Il est difficile de croire tout à fait à ce qui se passe. Si l’on s’en tient aux termes du communiqué, pourtant, il s’agit bien d’une déclaration de guerre, — certes, d’une déclaration de guerre contrainte et faite dans le mode de la guérilla mais une guerre bel et bien réelle.

Ce qu’annoncent les démocrates, ce ne sont pas les grandes décisions (“impeachment”, blocage du budget) mais la guérilla entre les deux pouvoirs, celle qui peut déboucher sur des situations explosives. Il s’agit bien de la crise institutionnelle larvée qui peut déboucher sur la grande crise washingtonienne, “the mother of all constitutionnal crisis” dont parle Engelhardt.
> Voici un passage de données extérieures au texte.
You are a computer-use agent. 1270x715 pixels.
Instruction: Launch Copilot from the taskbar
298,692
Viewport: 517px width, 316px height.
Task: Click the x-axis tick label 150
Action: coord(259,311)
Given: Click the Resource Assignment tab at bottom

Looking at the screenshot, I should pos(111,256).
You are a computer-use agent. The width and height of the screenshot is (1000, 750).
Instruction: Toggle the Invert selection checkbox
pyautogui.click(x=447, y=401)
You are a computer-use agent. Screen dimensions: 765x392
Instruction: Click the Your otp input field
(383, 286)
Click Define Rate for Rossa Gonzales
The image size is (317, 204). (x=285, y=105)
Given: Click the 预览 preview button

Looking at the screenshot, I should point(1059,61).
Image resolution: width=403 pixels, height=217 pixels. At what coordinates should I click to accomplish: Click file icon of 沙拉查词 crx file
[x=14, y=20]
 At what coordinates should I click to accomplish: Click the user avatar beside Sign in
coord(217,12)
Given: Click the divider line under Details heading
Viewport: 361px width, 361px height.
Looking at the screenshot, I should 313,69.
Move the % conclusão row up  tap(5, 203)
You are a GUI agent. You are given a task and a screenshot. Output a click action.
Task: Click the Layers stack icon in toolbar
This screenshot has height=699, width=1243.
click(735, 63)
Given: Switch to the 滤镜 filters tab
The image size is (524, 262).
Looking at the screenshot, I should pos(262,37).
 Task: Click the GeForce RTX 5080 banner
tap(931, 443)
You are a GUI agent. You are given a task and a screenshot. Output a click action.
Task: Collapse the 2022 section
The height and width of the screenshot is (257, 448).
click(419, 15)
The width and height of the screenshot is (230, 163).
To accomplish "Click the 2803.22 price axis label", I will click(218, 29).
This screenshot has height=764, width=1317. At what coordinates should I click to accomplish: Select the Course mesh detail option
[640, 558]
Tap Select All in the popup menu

La déclaration de Leon Panetta, surtout, est intéressante («“There’s no question that under our system he’s going to be able to deploy these troops without Congress being able to stop him. But he’s going to face so many battles over these next few months, on funding for the war, on every decision he makes, that he’s basically taking the nation into another nightmare of conflict over a war that no one sees any end to.») Il est possible que les démocrates n’aient pas cru, jusqu’au bout, jusqu’à l’évidence que toutes les fuites et toutes les indications illustraient, que Bush ferait son discours dans le sens où il l’a fait. Il est probable que les démocrates n’apprécient pas du tout d’être placés devant une perspective où rien n’est résolu en Irak et où tout est prêt pour l’élargissement du conflit à l’Iran (essentiellement) et à la Syrie (éventuellement).

C’est ce que nous désignons comme la “force dramatique” du discours. Le contenu était connu et l’on envisageait toutes les possibilités d’échapper à toutes ses conséquences et, notamment, pour les démocrates, toutes les conséquences forçant à des engagements antagonistes à l’encontre du président. Mais la réalité du discours conduit à l’installation de l’antagonisme entre les deux pouvoirs ; c’est cela, sa “force dramatique”. L’état d’esprit, la psychologie ont fait un bond gigantesque dans le sens de l’affrontement.

Cette psychologie de l’affrontement compte plus pour l’instant que le fond du débat. L’on ne voit pas ce qui pourrait la dissiper, compte tenu de la pression que les événements extérieurs vont continuer à faire peser sur Washington. Au contraire, ces circonstances ont toutes les chances de l’exacerber. Ainsi les fils de la crise que personne ne veut vraiment pourraient-ils se nouer sous nos yeux, comme une mécanique inéluctable.